First off the concept of a “perfect” libertarian society has no validity. Unless there are only a small group of citizens who have come together with a preconceived constitutional structure for their government. And even if they start out in agreement, unless the group is a latter day Oneida Society, new members (citizens that is) will change the original conceptualization from what was “perfect” to something else. How small does a social order have to be in order to retain its original concept of structure and interaction between members? Government isn’t static, at least not ours. The Constitution enumerates the need for change in the structure of the government. What is perfect in one generation is modified by the next, and that change is often more frequent then generational. The very idea of a perfect libertarian government is absurd. Any government is defined by its laws and those laws are subject to continuous modification.
“Having worked for an electric company…”
I was a distribution planner for a municipal utility and a transmission engineer for an investor owned utility, so industry experience is not on your side.
“I can say that without the government there would be no electric grid. Period.”
That’s patently false. The creation and expansion of electric grids occurred well before government intervention. State regulation occurred when electric companies expanded across state lines and city limits. Please read up on the history of the electric grid in the United States.
“Every so often, a new transmission line has to be built. Often, private property owners who own the land on which the electric company wants to build the line refuse to sell. What allows the electric company to get the land, in the end, is eminent domain.”
That’s actually not how it works. The overwhelming majority of the time, in distribution and transmission line construction, utilities pay landowners for a right-of-way. In addition to price, ROWs have a time component and ensure that the land owner is not responsible for possible injuries due to the electric line being on his/her land. Utility use of eminent domain is rare and they often, if not usually, lose their case in court. For the most part, utilities only purchase land for substations and power plants.
“Either way, the whole private road concpt only works if the public sector is given a disincentive to compete.”
That’s incorrect. Non-competes are used by governments to encourage the building of private roads, but many private roads are built without these contracts. A better way to view the situation: If you’re a government with limited transportation funds/resources, wouldn’t you create an environment that gives private enterprises an incentive to build roads and alleviate congestion?
Businesses do not need non-competes to invest in sectors where the government is involved. Radio stations and package delivery are great examples.
The repetitions are deleted, but you are funny nanute.
The message is a cache problem at the servers sometimes….usually best to refresh first to see if the message took…usually works well.
Being human is a messy business, and does not include perfection of incentives either. Econ says people respond to incentives and then projects behaviors beased on a limited set of incentives it prefers to acknowledge.
Mike,
Non-competes are used to encourage private investment and construction. If they only benefit private companies as you make them out to be, why would governments agree to them? Also, governments would be shirking their fiduciary responsibilities.

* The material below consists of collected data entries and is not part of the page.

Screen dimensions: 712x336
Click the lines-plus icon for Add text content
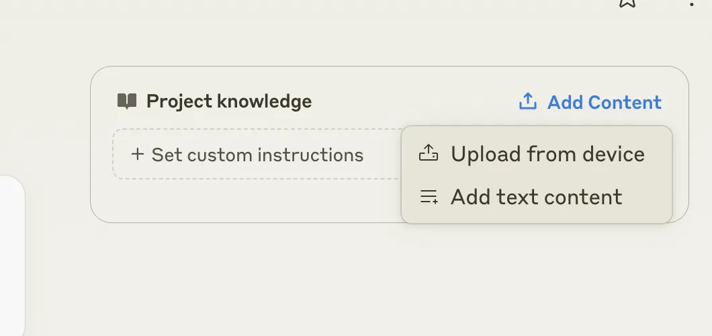pyautogui.click(x=429, y=197)
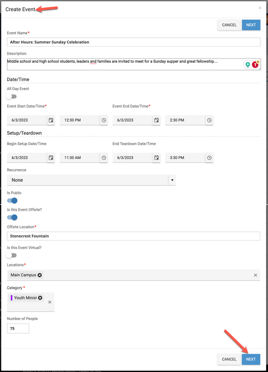Open the Event End time clock picker
Screen dimensions: 268x372
coord(209,120)
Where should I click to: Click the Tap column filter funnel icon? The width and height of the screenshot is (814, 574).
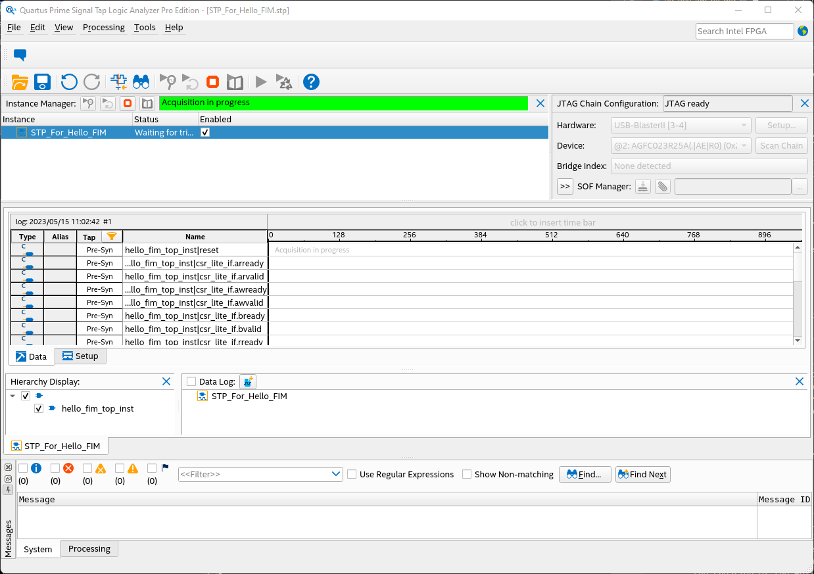pyautogui.click(x=112, y=237)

Ferry companies (use of boats to shuttle people/cars) have non-compete contracts, but they do not limit a government from building a bridge that could take away ferry traffic. Non-competes ensure that governments won’t change the situation in a way that prevents customers from reaching their terminals. Building a nearby bridge is allowed, but destroying the road that leads to the terminal would require compensation. This is the case with private road non-competes I am familiar with as well.

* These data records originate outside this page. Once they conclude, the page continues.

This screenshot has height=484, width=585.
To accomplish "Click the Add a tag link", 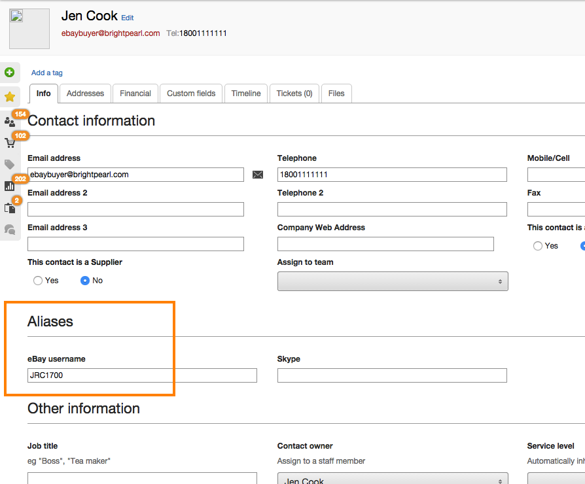I will (x=47, y=73).
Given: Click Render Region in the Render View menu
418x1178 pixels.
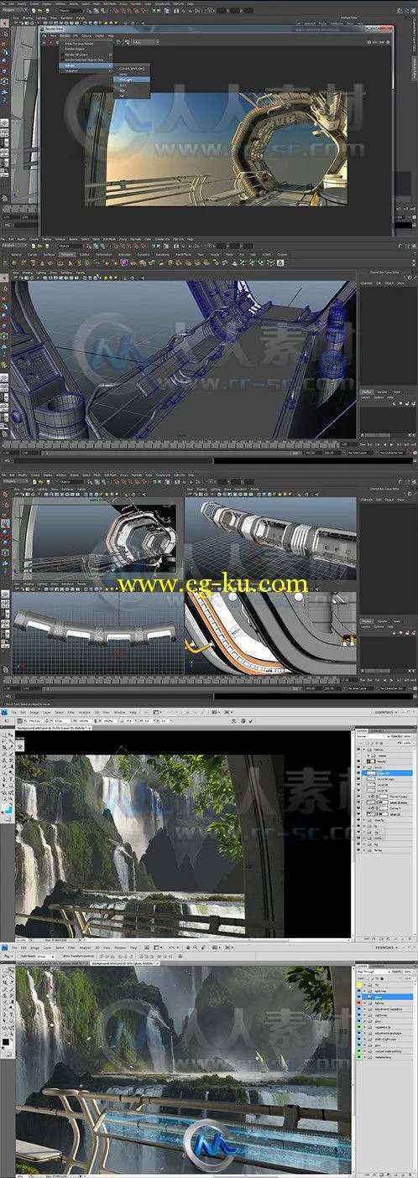Looking at the screenshot, I should tap(72, 49).
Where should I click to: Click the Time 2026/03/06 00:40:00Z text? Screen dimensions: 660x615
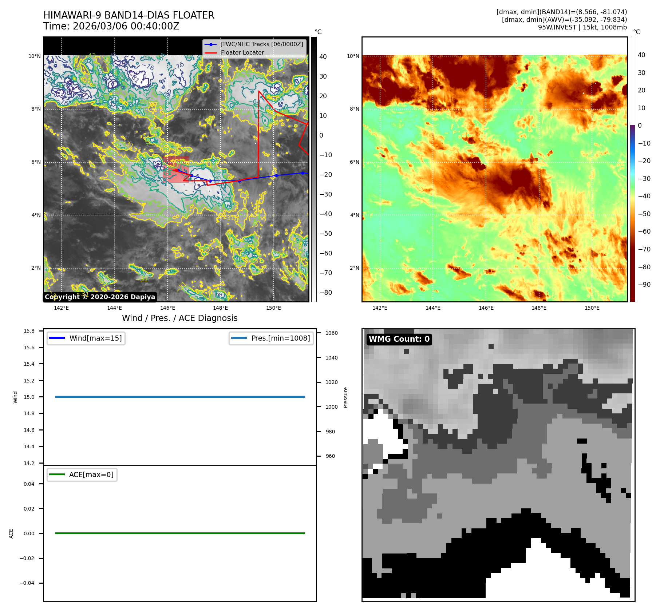point(111,26)
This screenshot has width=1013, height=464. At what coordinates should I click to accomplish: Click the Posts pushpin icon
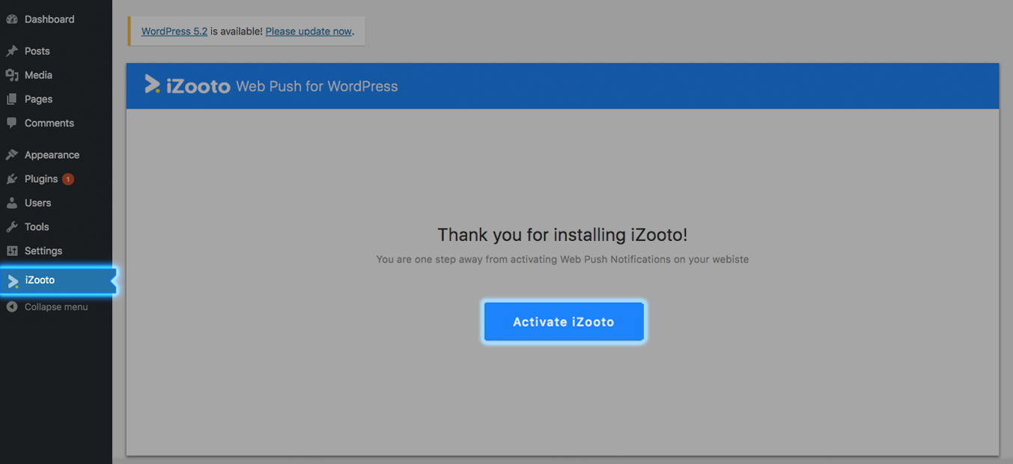click(x=12, y=51)
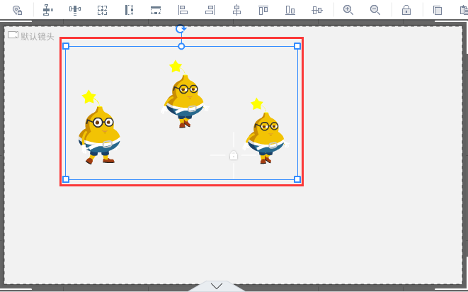Align selected objects to the bottom

click(290, 10)
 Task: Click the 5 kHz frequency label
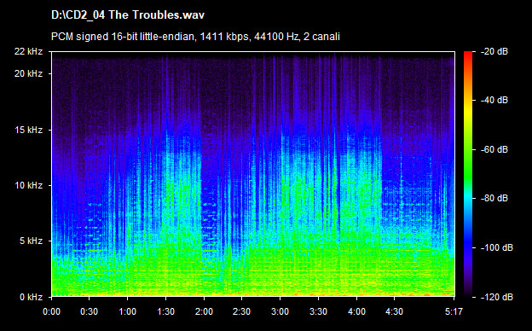tap(31, 241)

Similar examples are outsourcing contracts. Private businesses that clean buildings, provide IT services, and operate cafeterias at NASA/military bases have an agreement for added compensation in case the government closes the facility. In an era of base closings, such agreements provide incentive for businesses to service the public/government’s needs. Without these stipulations and non-compete contracts, the public would be served less effectively.
Mike,
And you get immediately to the problem with this libertarian paradise. At some point the courts would have to have a police force, with guns, to enforce the rules. And voila, you have a government again. The most basic ability of the government is its sole ownership of the right to use force. In our case the US Federal Government have the last say on enforcement of the rules. There is no appeal and no legal ability to fight it directly (by force of arms).
In the libertarian paradise there is no enforcement arm. This is very similar to ‘International Law’. Without an enforcement arm international law has really no teeth at all. Now it may be in a nations interest to go along with it, but in no way is any nation bound by it. A good thought example: If the US rep was gone from the UN for a few days and they passed a law saying that all US citizens could not own any firearms and had to turn them in. The US would obviously ignore such a law as unconstitutional and the UN has no enforcement mechanism to force the US to comply.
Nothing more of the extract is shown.